== What this task involves ==
Express the records starting at the line that contains "has width=1012, height=690." and ending at the line that contains "will click(x=331, y=316)." as a two-column CSV with the headers input_text and click_target, one row per record. Put each value in a single quoted field, with line breaks turned into spaces.

— START OF Material for this exercise —

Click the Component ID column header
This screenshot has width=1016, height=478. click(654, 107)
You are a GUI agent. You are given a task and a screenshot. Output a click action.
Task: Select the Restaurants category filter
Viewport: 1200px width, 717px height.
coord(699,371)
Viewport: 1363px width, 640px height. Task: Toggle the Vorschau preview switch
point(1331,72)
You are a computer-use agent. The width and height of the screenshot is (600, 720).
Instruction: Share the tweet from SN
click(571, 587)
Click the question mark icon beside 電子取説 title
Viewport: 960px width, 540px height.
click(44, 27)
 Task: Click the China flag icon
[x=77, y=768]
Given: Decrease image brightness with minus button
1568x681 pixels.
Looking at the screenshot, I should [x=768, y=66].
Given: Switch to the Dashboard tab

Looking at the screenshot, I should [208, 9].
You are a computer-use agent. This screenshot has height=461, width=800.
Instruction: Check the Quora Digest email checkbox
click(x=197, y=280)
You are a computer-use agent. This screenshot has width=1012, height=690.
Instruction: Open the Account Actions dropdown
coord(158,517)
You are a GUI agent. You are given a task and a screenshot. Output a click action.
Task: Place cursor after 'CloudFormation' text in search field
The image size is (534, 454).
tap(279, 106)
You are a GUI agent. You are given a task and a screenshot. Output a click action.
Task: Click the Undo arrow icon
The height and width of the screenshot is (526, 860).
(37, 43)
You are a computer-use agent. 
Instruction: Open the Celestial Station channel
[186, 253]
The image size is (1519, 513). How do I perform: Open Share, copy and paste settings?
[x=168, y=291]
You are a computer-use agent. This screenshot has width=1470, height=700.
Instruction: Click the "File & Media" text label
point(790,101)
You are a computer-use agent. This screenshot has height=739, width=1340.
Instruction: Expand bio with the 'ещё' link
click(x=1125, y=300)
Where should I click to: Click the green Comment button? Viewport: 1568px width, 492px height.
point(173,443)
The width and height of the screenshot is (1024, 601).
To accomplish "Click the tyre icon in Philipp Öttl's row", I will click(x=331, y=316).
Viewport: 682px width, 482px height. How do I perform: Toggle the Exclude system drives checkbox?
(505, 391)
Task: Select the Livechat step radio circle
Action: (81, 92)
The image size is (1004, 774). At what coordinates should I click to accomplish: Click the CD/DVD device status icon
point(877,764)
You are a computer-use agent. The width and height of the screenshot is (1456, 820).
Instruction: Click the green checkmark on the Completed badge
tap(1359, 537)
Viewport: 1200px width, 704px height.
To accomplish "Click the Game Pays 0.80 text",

— END OF Material for this exercise —

== Complete output ==
input_text,click_target
"You are a computer-use agent. This screenshot has width=1012, height=690. Instruction: Open the Account Actions dropdown","coord(158,517)"
"You are a GUI agent. You are given a task and a screenshot. Output a click action. Task: Place cursor after 'CloudFormation' text in search field The image size is (534, 454).","tap(279, 106)"
"You are a GUI agent. You are given a task and a screenshot. Output a click action. Task: Click the Undo arrow icon The height and width of the screenshot is (526, 860).","(37, 43)"
"You are a computer-use agent. Instruction: Open the Celestial Station channel","[186, 253]"
"The image size is (1519, 513). How do I perform: Open Share, copy and paste settings?","[x=168, y=291]"
"You are a computer-use agent. This screenshot has width=1470, height=700. Instruction: Click the ""File & Media"" text label","point(790,101)"
"You are a computer-use agent. This screenshot has height=739, width=1340. Instruction: Expand bio with the 'ещё' link","click(x=1125, y=300)"
"Where should I click to: Click the green Comment button? Viewport: 1568px width, 492px height.","point(173,443)"
"The width and height of the screenshot is (1024, 601). To accomplish ""Click the tyre icon in Philipp Öttl's row"",","I will click(x=331, y=316)."